On March 20, 2023, the Ministry of Culture, Sports and Tourism recognized and ranked the National Archaeological Site for Cave C6.1.
Archaeological site of Cave C6.1 (formerly known as C6-1) is located in the North of DNUGGp, about 6,271m northwest of Nam Blang volcano (Chu Bluk), dating from about 6,000 – 3,000 years ago (belonging to the Middle Neolithic period). This is one of the archaeological sites that still preserves many complex traces of a residence site, burial site and traces of the place where tools were made…
In 2017, during the implementation of the National Project “Research on the value of cave heritage, proposing to build an on-site conservation museum in the Central Highlands; For example, the volcanic cave in Krong No, Dak Nong province belong to the Central Highlands program (2016-2020) chaired by the Vietnam Museum of Nature. The geologists and archaeologists have discovered many archaeological sites that belong to volcanic caves in Krong No district, including: cave C1, cave C1-1, cave C3, cave C4, cave C4-1, cave C6, cave C6′, C6-1, cave P1, cave P2. These sites were researched and excavated by the Vietnam Museum of Nature continuously in 2018 and 2019.
Hole was excavated in Cave C6.1
Cave C6.1 is the product of eruption activities of Buon Choah volcano (current name is Nam Blang), in addition to containing the components that make a unique volcanic cave, also discovered traces of residence, factories and graves. After excavating at the main entrance of Cave C6.1, a large number of relics such as pottery pieces, sea snail molluscs, bone tools, raw stone, stone tools have been collected, notably Hoa Binh cultural tools such as oval axes, short axes, disk axes, irons-shaped tools, remains of a fire stove. Especially, there are 7 graves with remains buried in a lying position or sitting hugging pillow and 1 bronze arrow. Based on the cultural layer structure, the 14C dating system and the relics complex can see that Cave C6-1 consists of 2 cultural stages: the early stage existed from 7,000 to 5,500 BP, the late stage is dated from 5,500 to about 4,000 BP.

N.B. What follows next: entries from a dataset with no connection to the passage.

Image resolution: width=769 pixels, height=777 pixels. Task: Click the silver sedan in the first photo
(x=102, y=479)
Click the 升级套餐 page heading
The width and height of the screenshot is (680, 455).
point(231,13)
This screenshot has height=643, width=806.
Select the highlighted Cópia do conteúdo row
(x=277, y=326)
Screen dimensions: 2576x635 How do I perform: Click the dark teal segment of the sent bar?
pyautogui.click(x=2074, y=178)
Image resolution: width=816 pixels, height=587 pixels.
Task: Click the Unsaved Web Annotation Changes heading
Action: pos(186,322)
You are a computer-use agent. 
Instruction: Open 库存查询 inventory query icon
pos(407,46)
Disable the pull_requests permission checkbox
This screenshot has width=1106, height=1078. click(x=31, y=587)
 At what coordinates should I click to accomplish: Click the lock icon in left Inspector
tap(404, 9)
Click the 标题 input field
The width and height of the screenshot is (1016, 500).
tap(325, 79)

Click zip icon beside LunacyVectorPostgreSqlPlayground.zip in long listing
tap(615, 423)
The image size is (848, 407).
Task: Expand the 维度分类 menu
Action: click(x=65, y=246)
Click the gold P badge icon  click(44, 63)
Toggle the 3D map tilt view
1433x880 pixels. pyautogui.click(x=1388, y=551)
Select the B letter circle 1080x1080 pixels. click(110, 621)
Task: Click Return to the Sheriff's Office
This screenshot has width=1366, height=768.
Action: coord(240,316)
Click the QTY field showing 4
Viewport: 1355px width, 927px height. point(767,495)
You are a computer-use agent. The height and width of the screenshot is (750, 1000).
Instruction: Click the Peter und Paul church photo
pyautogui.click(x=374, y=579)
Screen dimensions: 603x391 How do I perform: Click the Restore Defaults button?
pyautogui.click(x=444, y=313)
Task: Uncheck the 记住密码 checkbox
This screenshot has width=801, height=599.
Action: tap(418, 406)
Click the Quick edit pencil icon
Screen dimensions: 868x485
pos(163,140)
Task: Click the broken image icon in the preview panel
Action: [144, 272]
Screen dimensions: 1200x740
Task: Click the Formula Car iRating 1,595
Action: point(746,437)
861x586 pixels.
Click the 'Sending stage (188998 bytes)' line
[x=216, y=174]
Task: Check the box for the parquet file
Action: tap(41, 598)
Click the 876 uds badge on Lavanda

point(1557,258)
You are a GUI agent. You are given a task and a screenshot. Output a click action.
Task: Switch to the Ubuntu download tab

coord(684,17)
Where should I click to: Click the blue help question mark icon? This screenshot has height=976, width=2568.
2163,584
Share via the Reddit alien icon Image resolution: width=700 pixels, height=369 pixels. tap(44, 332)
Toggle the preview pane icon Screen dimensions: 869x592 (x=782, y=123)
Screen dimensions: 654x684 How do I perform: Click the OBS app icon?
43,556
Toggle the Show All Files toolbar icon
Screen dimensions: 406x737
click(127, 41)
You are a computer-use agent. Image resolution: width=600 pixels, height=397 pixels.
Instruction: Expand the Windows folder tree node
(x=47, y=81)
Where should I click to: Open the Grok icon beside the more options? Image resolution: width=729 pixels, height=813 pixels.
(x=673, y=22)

Assoc.Prof. Ph.D. Nguyen Lan Cuong, Archeology – Anthropology expert, Vietnam Archaeological Association is handling tomb 1 – Cave C6.1 (2019)
The excavation results have brought new insights because archeology of Vietnam and Southeast Asia in the first time know a archaeological site type in the volcanic cave and the prehistoric inhabitants here knew how to choose, adapt to the volcanic cave environment in the Central Highlands for long-term residence.
This site is classified by experts as unique site with great scientific and practical value. It is very rare in volcanic caves in Southeast Asia as well as in the world.